Vittoria dei diritti. Almeno per ora. La proposta di negare questo diritto civile, avanzata da due fondazioni per la vita e appoggiata dal partito di maggioranza, è stata rifiutata dal parlamento polacco, e così per ora il movimento integralista cattolico polacco ha perso questa battaglia. Le proposte erano ben due, e se la prima vietava l’aborto, la seconda consisteva nel divieto assoluto di fare educazione sessuale alle giovani e ai giovani. Il secondo disegno di legge impediva infatti ai medici, alle operatrici sanitarie e alle insegnanti di dare informazioni su sessualità, contraccezione e relazioni, incluse le questioni di genere e le differenze sessuali e di orientamento; ciò rischiava di diventare reato punibile fino a tre anni di carcere, aprendo così la strada alle persecuzioni di omosessuali, medici non obiettori, operatrici sanitarie che si occupano di salute riproduttiva e sessuale, e di prevenzione dell’aborto.

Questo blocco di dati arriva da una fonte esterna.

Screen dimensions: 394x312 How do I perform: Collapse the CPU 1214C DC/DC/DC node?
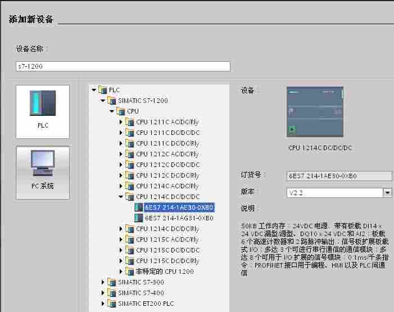pyautogui.click(x=121, y=197)
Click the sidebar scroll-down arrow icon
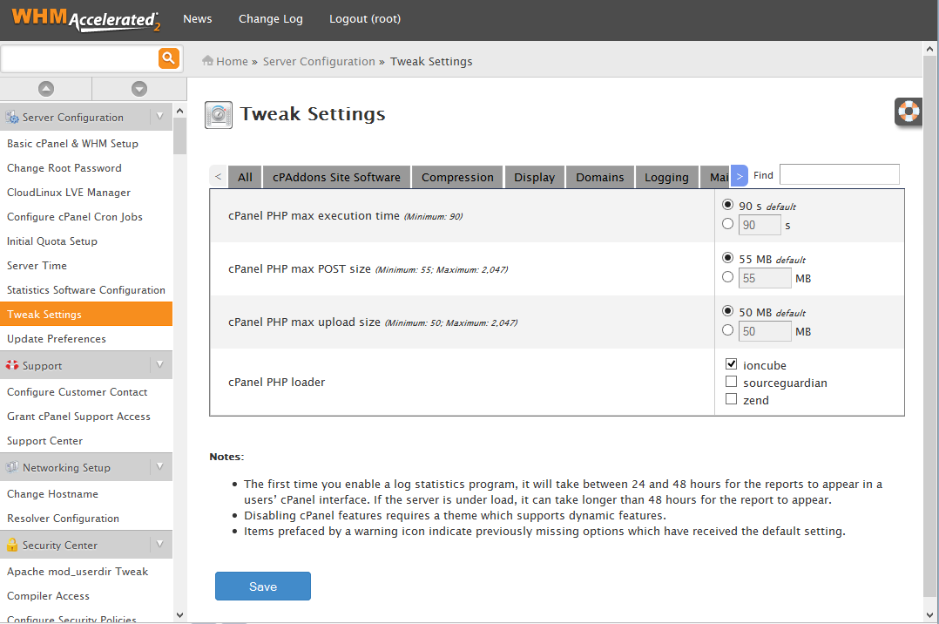This screenshot has width=939, height=624. pyautogui.click(x=139, y=89)
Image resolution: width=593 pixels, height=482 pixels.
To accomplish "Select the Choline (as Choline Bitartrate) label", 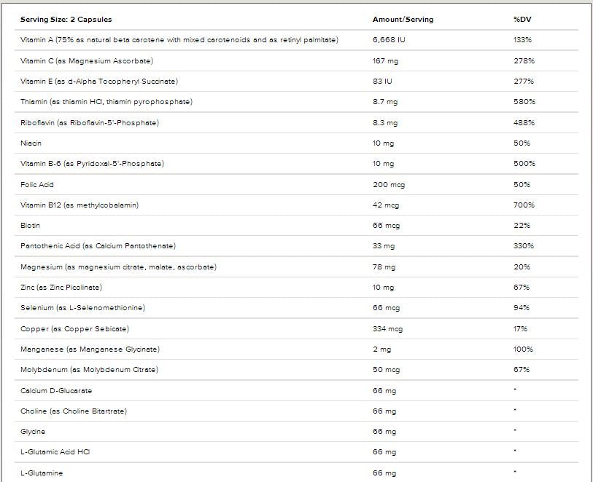I will 74,411.
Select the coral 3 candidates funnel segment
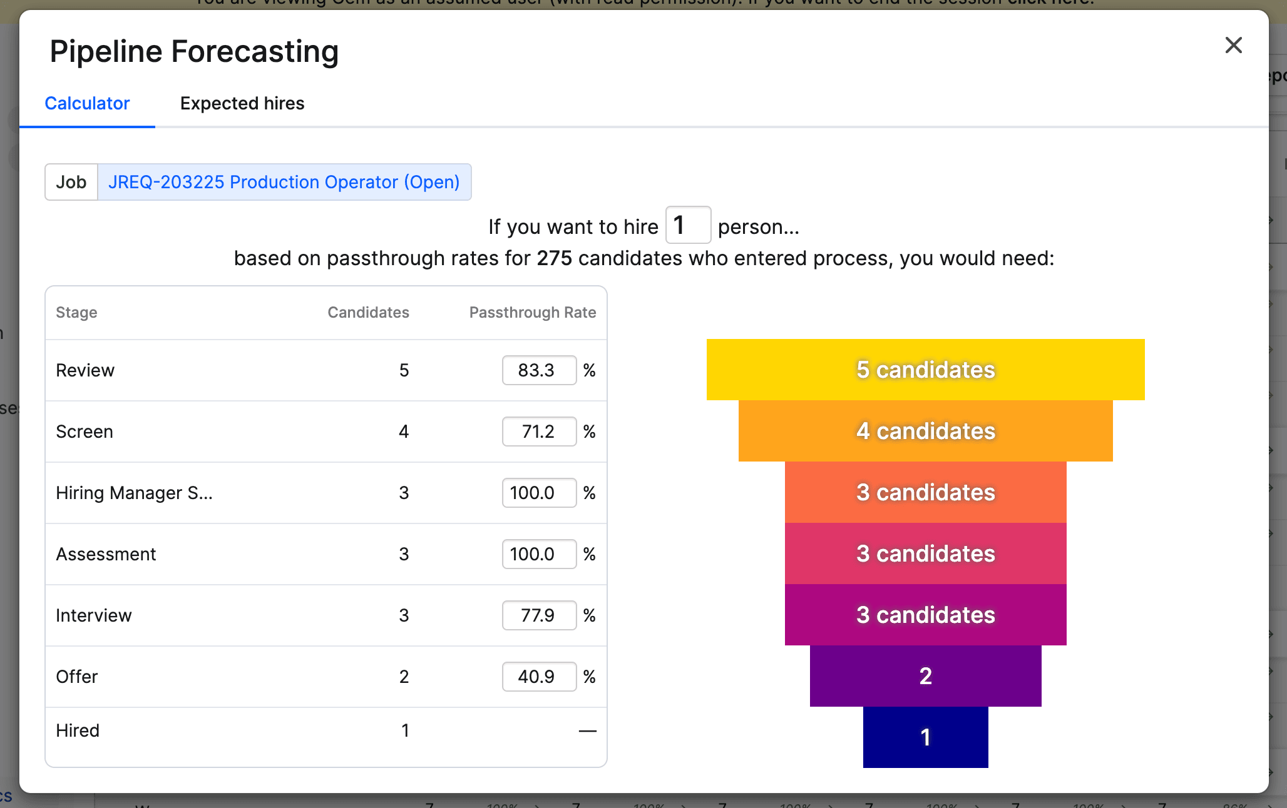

Ma le donne polacche, coraggiose e rispettose delle precauzioni imposte per la pandemia, sono comunque riuscite a mobilitare l’opinione pubblica attraverso i canali social e una rete di giornalisti che hanno scritto e diffuso la notizia. Notizia che però non è uscita più di tanto dai confini polacchi, tant’è che qui in Italia la stampa non ha quasi parlato di questo fatto. In fila al supermercato, dalle finestre e dai balconi, sulle poche auto in circolazione, in bicicletta, le femministe polacche si sono organizzate per far sentire la loro voce. E’ stata organizzata persino una protesta in diretta streaming su Facebook, durata oltre otto ore e con più di cento mila persone connesse. In poche ore dalla minaccia di questa proposta di legge, le attiviste hanno fatto un’operazione meticolosa ed efficace per organizzare quello che potremmo dire è stato il primo esempio di manifestazione virtuale di massa a difesa dei diritti delle donne.